After talking with a few locals, we realized that we had overshot our target and had to go on a different road to eventually find the place. Instead of walking 12 km, we ended up walking almost 14 km.  

It was a nice and challenging day and everyone is feeling good and tired.


Catedrais of Ribadeo 

About 18.5 km from Ribadeo is the famous Catedrais; I think it means cathedrals. On full tide the structures are underwater, but during low tide you can walk on the beach among these rock formations. We decided to use our rest day to take the bus and visit this monument in Galicia. 

It was amazingly beautiful, the likes of which I have never seen. Even though it is a rest day, and even though I was not going to blog, the pictures are worth sharing and tell a story of nature and its magical artistry that I don’t have words for.  Enjoy. 

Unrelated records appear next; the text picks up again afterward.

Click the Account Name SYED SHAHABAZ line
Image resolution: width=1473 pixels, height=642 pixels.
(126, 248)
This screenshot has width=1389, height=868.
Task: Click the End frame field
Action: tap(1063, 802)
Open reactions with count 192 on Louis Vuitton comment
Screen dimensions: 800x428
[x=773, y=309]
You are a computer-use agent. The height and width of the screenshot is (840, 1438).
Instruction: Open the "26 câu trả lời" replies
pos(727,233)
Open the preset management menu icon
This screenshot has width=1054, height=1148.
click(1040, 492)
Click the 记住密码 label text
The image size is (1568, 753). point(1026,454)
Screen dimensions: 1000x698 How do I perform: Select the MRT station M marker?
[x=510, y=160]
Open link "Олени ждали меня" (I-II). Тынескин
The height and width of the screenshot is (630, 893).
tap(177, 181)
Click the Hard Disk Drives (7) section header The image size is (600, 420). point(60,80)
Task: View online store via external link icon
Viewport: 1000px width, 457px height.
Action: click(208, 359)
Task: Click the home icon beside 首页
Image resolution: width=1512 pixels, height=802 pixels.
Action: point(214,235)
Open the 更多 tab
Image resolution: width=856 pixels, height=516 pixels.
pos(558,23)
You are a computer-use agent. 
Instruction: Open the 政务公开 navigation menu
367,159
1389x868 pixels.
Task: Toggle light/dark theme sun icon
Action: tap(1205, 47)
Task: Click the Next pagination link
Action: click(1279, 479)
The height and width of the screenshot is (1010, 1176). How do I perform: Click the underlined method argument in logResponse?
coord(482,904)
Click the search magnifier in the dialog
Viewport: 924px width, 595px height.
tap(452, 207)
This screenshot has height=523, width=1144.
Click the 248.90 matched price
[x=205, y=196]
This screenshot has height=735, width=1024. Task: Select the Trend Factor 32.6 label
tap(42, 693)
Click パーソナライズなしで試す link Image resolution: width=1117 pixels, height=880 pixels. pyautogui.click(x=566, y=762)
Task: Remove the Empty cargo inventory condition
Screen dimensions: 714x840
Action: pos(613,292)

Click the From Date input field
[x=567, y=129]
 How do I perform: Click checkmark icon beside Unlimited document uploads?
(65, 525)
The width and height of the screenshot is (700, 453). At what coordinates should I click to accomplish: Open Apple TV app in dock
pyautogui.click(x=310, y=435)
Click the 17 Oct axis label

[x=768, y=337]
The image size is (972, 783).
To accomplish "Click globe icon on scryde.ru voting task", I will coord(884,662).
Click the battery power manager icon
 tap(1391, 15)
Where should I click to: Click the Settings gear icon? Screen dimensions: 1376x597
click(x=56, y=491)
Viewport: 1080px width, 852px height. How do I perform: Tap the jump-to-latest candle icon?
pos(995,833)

Goodbye to Coast and Asturias

Today was our last day walking along the coast. We have thoroughly enjoyed our coastal hikes across the regions of Basque Country, Cantabria, and Asturias. Once we cross the bridge to Ribadeo, we enter Galicia and start moving inland toward Santiago. 

We started early to catch the morning light on the coast.  It was one of those beautiful mornings that we will remember for a long time. I think the pictures will give you a a partial sense of the beauty we encountered.

The sunrise with the mountain backdrop was simple yet spectacular.

We had our breakfast while sitting on a bench overlooking the ocean. 

Soon we reached another beach. At the same time Kristen (American), Philip (Austrian), and Merith (from Norway) joined us to enjoy the beach together. 


We all have different schedule plans, so the probability of our meeting again after today is pretty low. 

We continued our way to Ribadeo. 


In the town center a car show was going on. 

We wanted to get a place near the town center so that we could enjoy our couple of days here with Marc and Sakkar (brother in law and sister) who now join us and begin walking with us on the Camino. 
At lunch we met Juan and Christine, a French couple living in Spain and spending their summer in Ribadeo. 


Mark and Sakkar arrived at 6 after a long trip. They travelled from LA to Dallas to Madrid on plane, from Madrid to Oviedo on train, and from Oviedo to Ribadeo by cab. 

At 7 we visited our new friends Juan and Christine in their summer home overlooking the river. 

We are all tired and happy that we have a rest day tomorrow. 

Coastal route

Today would have been the last coastal day for us if we had gone to Ribadeo. We decided to take the longer route through Tapia and stay at the albergue there.  Once we reach Ribadeo tomorrow, then we move inland toward Santiago. 

We left at 7, had breakfast and started our walk. With the detour we only needed to do 13km for the day.  Another 13 for tomorrow to reach Ribadeo to greet my sister and brother in law, as they arrive to walk the Camino with us. 

We moved into the country path after we left the town. The day was still cloudy and perfect for flower pictures.


Eventually we reached the split on the Camino. Left you head to Ribadeo, right you head to the beach and continue along the coast. 

The sun never materialized but the hike was nice and short. Tomorrow sun is expected to come out, so our coastal walk tomorrow should be nice. 

Lunch with Alex from France. He started the Camino the same day as us and we have run into him few times. Last 3 days we have stayed in the same albergue.